Camera obscura projection at NMNM, Monaco 2020, "Variations - Eugène Frey's Light Set Projections presented by João Maria Gusmão".
As early as 2005, João Maria Gusmão and Pedro Paiva started developing a particular kind of cinematic projection which excluded an in-between medium – a cinema with no film. At the time, their studio enabled them to place a lens in a wall between two rooms. In one of these, they would hang a very bright artificial light, while in the other there was total darkness. The image conveyed through the lens was focused on the opposite wall of the darkroom. This technique, called camera obscura, has been used through the centuries to project the outside landscape in closed rooms – a kind of replica of the eye and the historical archetype of the photographic camera.
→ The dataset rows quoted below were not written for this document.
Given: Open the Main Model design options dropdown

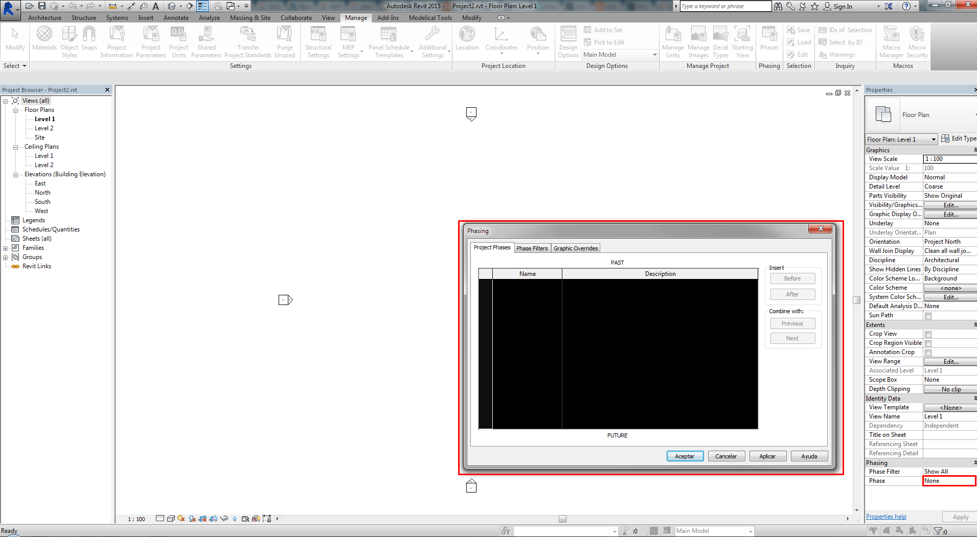Looking at the screenshot, I should (654, 55).
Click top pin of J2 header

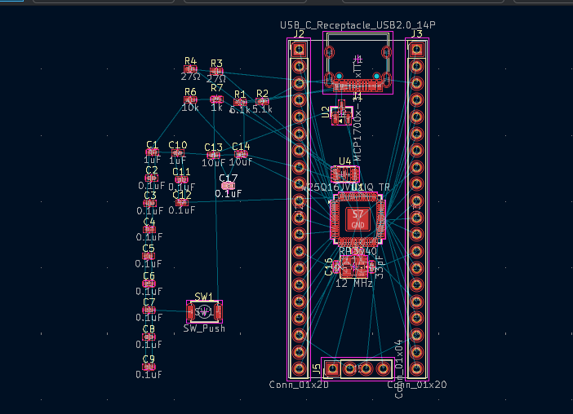[300, 50]
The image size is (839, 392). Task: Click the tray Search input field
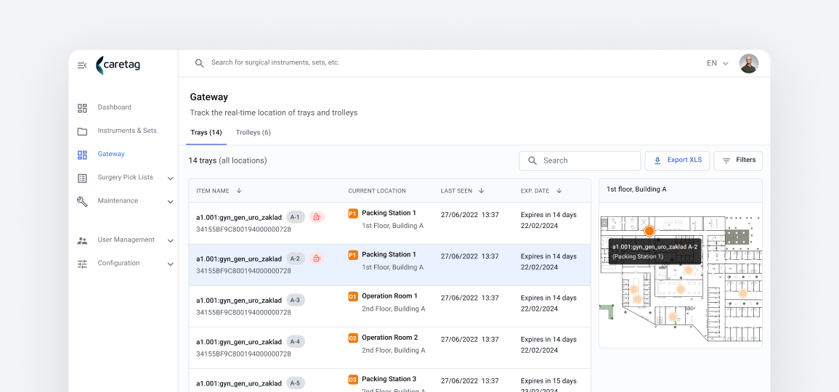coord(580,160)
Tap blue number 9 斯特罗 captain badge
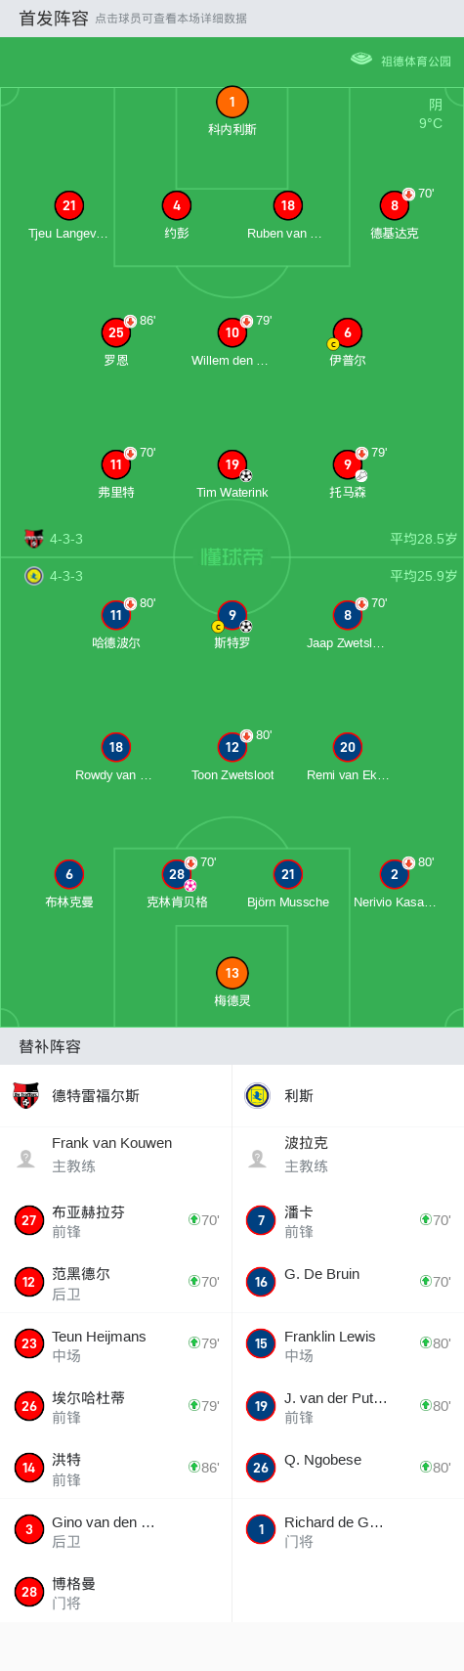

Camera inside camera is a camera obscura installation which projects the scale model of a windowed room with a view. The model is shaped much like a theatre stage set: a door is perceived on the right wall and in the background, beyond the window, there is a landscape made of silhouettes of trees and hills. The artists were thinking of H. G. Wells’ description of time travel in his novel The Time Machine from 1895. As a kind of thought experiment, Wells depicts the visual effects of acceleration exerted on astronomical bodies through the sensory experiences of his main character. It is like seeing the skyline in fast forward: the sun and the moon are seen moving quickly, forming celestial arcs, while day and night become indistinct from each other. Inside the technical room of Camera inside Camera, a sequence of light projectors are placed to simulate the movement of the sun from daybreak to sunset. The stage model, functioning like a kind of sundial, describes this movement in approximately 8 minutes on a loop, creating the paradoxical effect of deceleration and emptiness, like a picture of eternity: time with no beginning or end.